According to data published by the Government of Canada, individuals ages 70 and over account for 88% of COVID-19 deaths, with 69% of those deaths occurring in individuals ages 80 and older. The percentage of COVID-19 deaths among these age groups is even higher in Quebec (92% of deaths among those ages 70 and older, with 73% occurring among those 80 and older), according to the Institut national de la santé publique du Québec (INSPQ).
As these age groups comprise mostly retirees, we will analyze the cost of group benefits (pension plans and group insurance plans) offered to those individuals.
At first glance, we can expect more deaths occurring in 2020 than previously expected. For example, a group benefits plan covering 1,000 retirees with a median age of 70 could expect anywhere from 10 to 20 deaths in a given year. In 2020, the impact of COVID-19 resulted in an average of one or two additional deaths.
As mentioned, individuals ages 80 and older have been most affected by COVID-19. In general, the pension plan liabilities for this subgroup of retirees are small compared to other subgroups. Therefore, the experience variation as a result of increased mortality due to COVID-19 for 2020 should be rather limited, with some exceptions. We can expect little to no variation in pension plan funding costs as a result of the impact of COVID-19 on mortality in 2020.

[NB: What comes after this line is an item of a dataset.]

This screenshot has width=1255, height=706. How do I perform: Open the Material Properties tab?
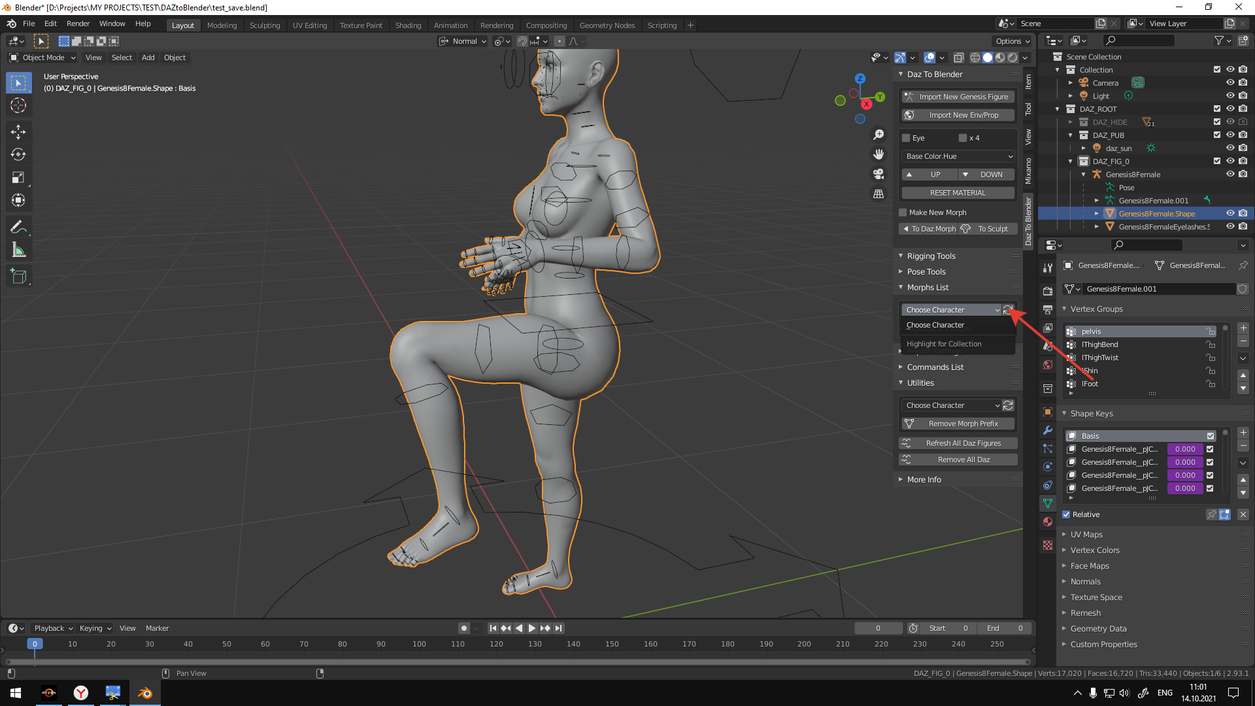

COVID-19 may take a toll on premiums payable to the insurer. For plans offering life insurance coverage at retirement, the impact of the coronavirus will depend on group size and the renewal methodology.
Companies offering life, health and dental insurance coverage to retirees must acknowledge the costs of these plans in their financial statements. Just like pension plans, the liabilities for retirees over the age of 80 are small compared to other insured people. We can therefore expect little to no variation in costs as a result of the impact of COVID-19 on mortality in 2020.

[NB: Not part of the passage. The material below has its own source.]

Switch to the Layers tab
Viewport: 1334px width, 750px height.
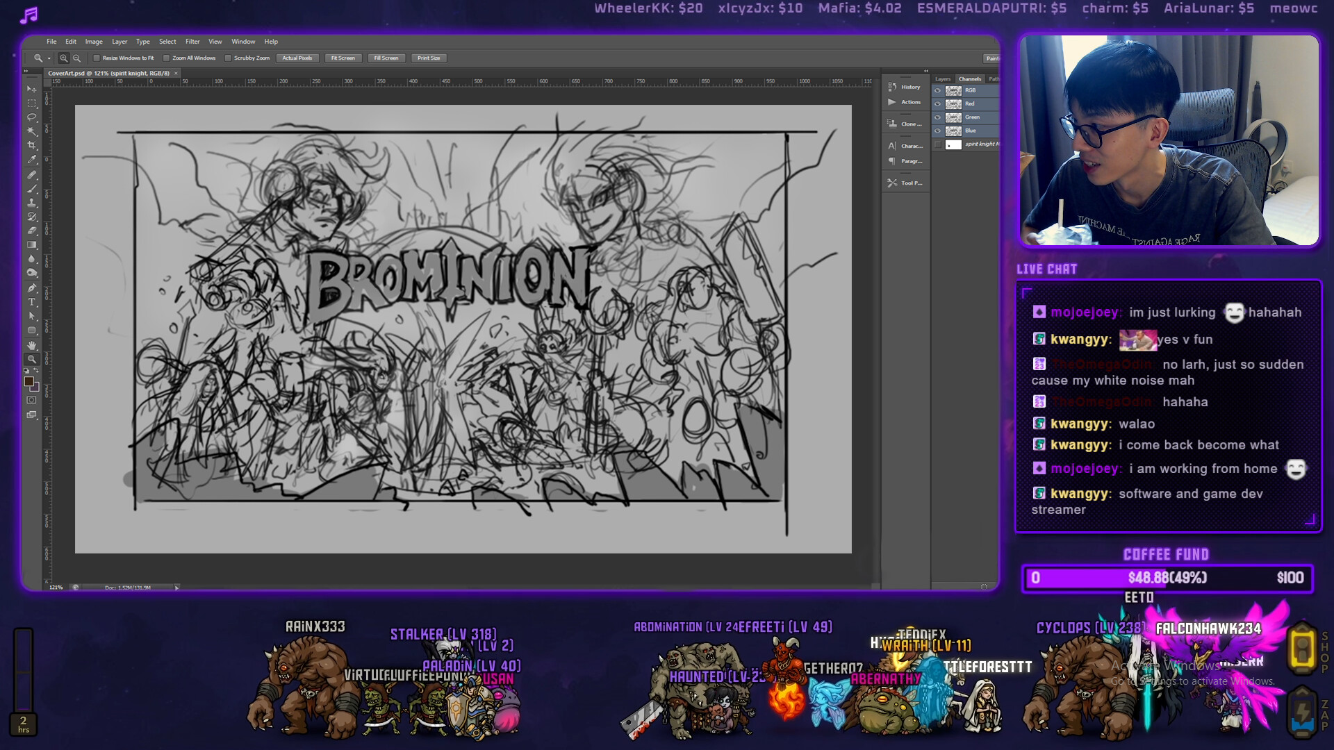pyautogui.click(x=943, y=78)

It is too early to assess the long-term impact of COVID-19 on mortality rates, given the many factors that could influence future developments, such as:
- Additional waves of the pandemic
- Survivorship bias, or the belief that those who survived the pandemic may have physical attributes related to greater longevity
- Long-term effects on the health of COVID-19 survivors
- The impact of the cancellation or postponement of healthcare treatment and surgeries. Over time, the current situation may have a serious impact on the recovery of those awaiting treatment and, in the long term, on the life expectancy of Canadians.
- Mental health impact of social isolation and job losses
- Behavioural changes, such as frequent handwashing, may have beneficial long-term effects. This good habit could curb the transmission of other yearly viruses, such as influenza, which would reduce the yearly number of deaths.
With this in mind, it would be best to maintain the mortality assumptions currently used for estimating future costs of pension plans and group insurance plans. As a result, costs are expected to remain stable in the short term.
Your Normandin Beaudry consultants are monitoring the situation as it evolves and will keep you informed.